BRANO DELL'ESERCIZIO:
# # #
La “questione” del deposito nazionale per le scorie nucleari: Italia in fortissimo ritardo
L’individuazione delle aree italiane che potenzialmente potrebbero ospitare il grande deposito nazionale che ospiterà 95.000 metri cubi di rifiuti radioattivi, sta suscitando grandi timori, polemiche e alzate di scudi dalle realtà sociali che si trovano nei territori italiani ipotizzati da Sogin (link), la società pubblica che ha il compito di smantellare le centrali nucleari italiane mettendo in sicurezza i rifiuti radioattivi a bassa e media intensità da attività industriali, della ricerca e della medicina nucleare.
Qui sotto, la prima immagine indica dove sono attualmente tenute le scorie nucleari. Le immagini successive riguardano le posizioni geografiche individuate come possibili sedi del deposito unico, più la lista (divisa in tre) con i nomi dei comuni coinvolti (loro malgrado). Cliccare su ogni foto per ingrandirla.
# # #
Record tratti da una raccolta di dati:
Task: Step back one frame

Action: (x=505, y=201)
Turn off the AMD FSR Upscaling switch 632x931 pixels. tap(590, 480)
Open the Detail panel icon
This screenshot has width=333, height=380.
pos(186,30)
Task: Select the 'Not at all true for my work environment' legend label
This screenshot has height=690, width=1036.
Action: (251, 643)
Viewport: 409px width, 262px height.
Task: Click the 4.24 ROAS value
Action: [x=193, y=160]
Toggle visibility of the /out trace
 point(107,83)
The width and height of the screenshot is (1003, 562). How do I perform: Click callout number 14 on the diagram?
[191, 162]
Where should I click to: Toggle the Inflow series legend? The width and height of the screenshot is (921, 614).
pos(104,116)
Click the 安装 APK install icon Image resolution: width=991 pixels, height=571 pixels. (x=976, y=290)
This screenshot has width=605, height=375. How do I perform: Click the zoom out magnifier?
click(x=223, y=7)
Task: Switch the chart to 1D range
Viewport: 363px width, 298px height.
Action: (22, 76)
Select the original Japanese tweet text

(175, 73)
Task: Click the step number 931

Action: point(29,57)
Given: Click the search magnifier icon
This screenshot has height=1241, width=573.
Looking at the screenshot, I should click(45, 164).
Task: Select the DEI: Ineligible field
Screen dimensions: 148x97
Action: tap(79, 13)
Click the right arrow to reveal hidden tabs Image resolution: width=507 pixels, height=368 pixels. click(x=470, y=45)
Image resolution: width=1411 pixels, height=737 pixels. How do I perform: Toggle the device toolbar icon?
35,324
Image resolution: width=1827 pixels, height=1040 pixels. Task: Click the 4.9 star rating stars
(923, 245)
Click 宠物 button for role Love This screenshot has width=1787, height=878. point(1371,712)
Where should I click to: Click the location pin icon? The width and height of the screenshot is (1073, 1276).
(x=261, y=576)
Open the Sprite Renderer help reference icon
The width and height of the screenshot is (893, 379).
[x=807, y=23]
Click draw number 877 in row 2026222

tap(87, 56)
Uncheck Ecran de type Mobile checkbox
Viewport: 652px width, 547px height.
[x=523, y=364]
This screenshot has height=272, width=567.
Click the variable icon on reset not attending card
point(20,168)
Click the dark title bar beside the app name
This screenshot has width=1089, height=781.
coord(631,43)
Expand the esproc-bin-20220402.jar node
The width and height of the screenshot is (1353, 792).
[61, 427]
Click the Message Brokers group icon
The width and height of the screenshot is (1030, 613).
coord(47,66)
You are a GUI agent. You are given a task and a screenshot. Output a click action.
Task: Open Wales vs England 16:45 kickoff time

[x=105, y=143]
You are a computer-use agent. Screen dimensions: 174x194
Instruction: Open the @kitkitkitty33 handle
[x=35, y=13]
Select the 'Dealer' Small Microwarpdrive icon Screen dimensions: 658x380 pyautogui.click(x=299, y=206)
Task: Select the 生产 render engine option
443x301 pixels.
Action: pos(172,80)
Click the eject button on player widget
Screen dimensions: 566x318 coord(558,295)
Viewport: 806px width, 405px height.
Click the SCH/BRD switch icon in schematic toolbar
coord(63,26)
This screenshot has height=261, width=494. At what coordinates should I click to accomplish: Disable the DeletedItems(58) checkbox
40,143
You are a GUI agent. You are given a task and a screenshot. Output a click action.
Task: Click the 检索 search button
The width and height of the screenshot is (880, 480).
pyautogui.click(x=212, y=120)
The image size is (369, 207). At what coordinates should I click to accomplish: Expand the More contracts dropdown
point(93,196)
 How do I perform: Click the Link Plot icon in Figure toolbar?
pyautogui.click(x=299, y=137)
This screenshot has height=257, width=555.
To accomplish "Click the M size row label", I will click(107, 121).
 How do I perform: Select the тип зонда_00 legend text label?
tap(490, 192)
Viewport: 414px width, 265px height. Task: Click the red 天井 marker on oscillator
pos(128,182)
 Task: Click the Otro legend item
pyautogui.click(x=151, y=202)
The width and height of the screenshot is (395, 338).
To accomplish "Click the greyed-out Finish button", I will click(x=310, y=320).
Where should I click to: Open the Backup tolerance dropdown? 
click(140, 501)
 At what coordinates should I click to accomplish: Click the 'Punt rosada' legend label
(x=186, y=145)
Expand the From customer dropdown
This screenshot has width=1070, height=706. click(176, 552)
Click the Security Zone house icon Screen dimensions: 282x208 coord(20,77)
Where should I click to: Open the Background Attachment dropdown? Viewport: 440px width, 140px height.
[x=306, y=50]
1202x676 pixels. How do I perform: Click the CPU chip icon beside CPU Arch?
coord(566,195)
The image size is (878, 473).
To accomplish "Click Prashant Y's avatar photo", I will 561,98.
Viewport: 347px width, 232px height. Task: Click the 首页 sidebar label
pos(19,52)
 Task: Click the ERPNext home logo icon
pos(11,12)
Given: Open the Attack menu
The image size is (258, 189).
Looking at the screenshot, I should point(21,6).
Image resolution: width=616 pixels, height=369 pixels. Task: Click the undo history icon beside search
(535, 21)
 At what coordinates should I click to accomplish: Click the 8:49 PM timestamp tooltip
# # #
COMPITI DA SVOLGERE:
- a) Rispondi alle domande seguenti in base al brano sul deposito nazionale delle scorie nucleari.
(i) Quanti metri cubi di rifiuti radioattivi ospiterà il deposito nazionale?
(ii) Come si chiama la società pubblica che ha il compito di smantellare le centrali nucleari italiane?
(iii) Che cosa indica la prima immagine?
- b) Trascrivi dal brano sul deposito nazionale delle scorie nucleari il passo compreso tra "Qui sotto, la" e "foto per ingrandirla.", estremi inclusi.

RISPOSTE PER PUNTO:
- a)
(i) 95.000 metri cubi.
(ii) Sogin.
(iii) Dove sono attualmente tenute le scorie nucleari.

- b)
Qui sotto, la prima immagine indica dove sono attualmente tenute le scorie nucleari. Le immagini successive riguardano le posizioni geografiche individuate come possibili sedi del deposito unico, più la lista (divisa in tre) con i nomi dei comuni coinvolti (loro malgrado). Cliccare su ogni foto per ingrandirla.